Relationship building – Esther

 

Patient partners in Esther’s projects help determine project outcomes that are meaningful to patients

Transcript

And, I remember there was something that was very shocking to me that I never even considered, because, I just don’t live that life. And, then, I made sure that I would then include those into my research questions. So, since then, I’ve now developed a research team. Tomorrow we are actually having our first large planning meeting. And, what I find is super exciting, is that we are a team of six academic investigators and seven community scholars. So, I have my colleague is also a person with lived experience. She has been on many other research projects in this kind of role, so, she knows what it means to do research. What can and cannot be accomplished from it. And, speaks the language of it, easier than maybe some other people. So, she helps me [unintelligible] and, that’s fantastic, because she helped me find these other women. I always make sure that anything I send out to the team, I have it reviewed by her first, to make sure that I’m not stepping on any toes that I use, like, I’m confident myself that I would use good language, but, I think, it’s just better to have that other set of eyes, of somebody who actually lives it, to know, is this appropriate or, not? You just never know.
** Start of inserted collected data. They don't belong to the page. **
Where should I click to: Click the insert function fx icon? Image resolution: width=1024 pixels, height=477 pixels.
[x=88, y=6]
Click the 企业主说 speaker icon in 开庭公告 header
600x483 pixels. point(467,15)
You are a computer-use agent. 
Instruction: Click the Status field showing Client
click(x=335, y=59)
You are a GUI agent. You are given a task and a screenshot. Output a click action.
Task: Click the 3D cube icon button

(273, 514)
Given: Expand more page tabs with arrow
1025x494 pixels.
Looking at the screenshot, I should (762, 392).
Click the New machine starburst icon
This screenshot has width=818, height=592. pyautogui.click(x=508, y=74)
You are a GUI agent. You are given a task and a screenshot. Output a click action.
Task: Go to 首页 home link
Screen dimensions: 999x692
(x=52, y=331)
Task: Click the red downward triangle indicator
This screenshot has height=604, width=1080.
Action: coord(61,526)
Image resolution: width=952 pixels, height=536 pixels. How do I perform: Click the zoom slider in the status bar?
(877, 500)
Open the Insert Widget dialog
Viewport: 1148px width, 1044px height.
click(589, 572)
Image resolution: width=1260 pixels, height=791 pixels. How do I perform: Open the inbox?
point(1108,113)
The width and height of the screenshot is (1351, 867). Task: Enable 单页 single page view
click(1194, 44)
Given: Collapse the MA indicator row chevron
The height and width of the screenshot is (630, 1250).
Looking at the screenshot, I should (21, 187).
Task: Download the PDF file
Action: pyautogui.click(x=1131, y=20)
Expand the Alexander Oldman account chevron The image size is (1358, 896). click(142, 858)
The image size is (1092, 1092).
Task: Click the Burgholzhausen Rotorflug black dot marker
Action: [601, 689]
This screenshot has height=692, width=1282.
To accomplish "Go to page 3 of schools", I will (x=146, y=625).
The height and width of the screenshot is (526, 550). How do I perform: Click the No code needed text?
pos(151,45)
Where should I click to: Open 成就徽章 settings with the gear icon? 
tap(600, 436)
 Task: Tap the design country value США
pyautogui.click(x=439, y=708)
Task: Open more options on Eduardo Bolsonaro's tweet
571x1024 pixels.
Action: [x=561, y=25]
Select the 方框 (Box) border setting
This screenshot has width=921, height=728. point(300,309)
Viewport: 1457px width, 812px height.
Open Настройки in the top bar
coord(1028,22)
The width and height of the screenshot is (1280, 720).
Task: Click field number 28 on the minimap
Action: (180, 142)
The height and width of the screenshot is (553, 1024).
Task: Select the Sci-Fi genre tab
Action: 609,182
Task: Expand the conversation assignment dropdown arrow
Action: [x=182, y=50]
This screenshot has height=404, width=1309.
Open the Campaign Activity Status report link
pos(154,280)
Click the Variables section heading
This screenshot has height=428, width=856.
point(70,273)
So, I find it, I find it is very exciting. We meet very regularly. I want to have this very close collaboration with her throughout the whole project. And, so, tomorrow, we are bringing all these community scholars and other researchers to Ottawa to have a large planning meeting. And, doing that, we will decide on the outcomes, on our variables. The study will mostly be done through Health Administrative data at ICS. But, those people with lived experience, they can go through each of those variables with us. I’m going to give them time to explain to them exactly what these variables mean. But, they are, they know what is important to them and what isn’t. And I like, the idea of having them in the room, at exactly the same time as the obstetrician and the midwife and, the primary care physician and, the infectious disease specialist, to make those decisions, all as a community. And especially like that it’s an equal number of both sides. So they actually feel like they have a voice. I think, that’s key.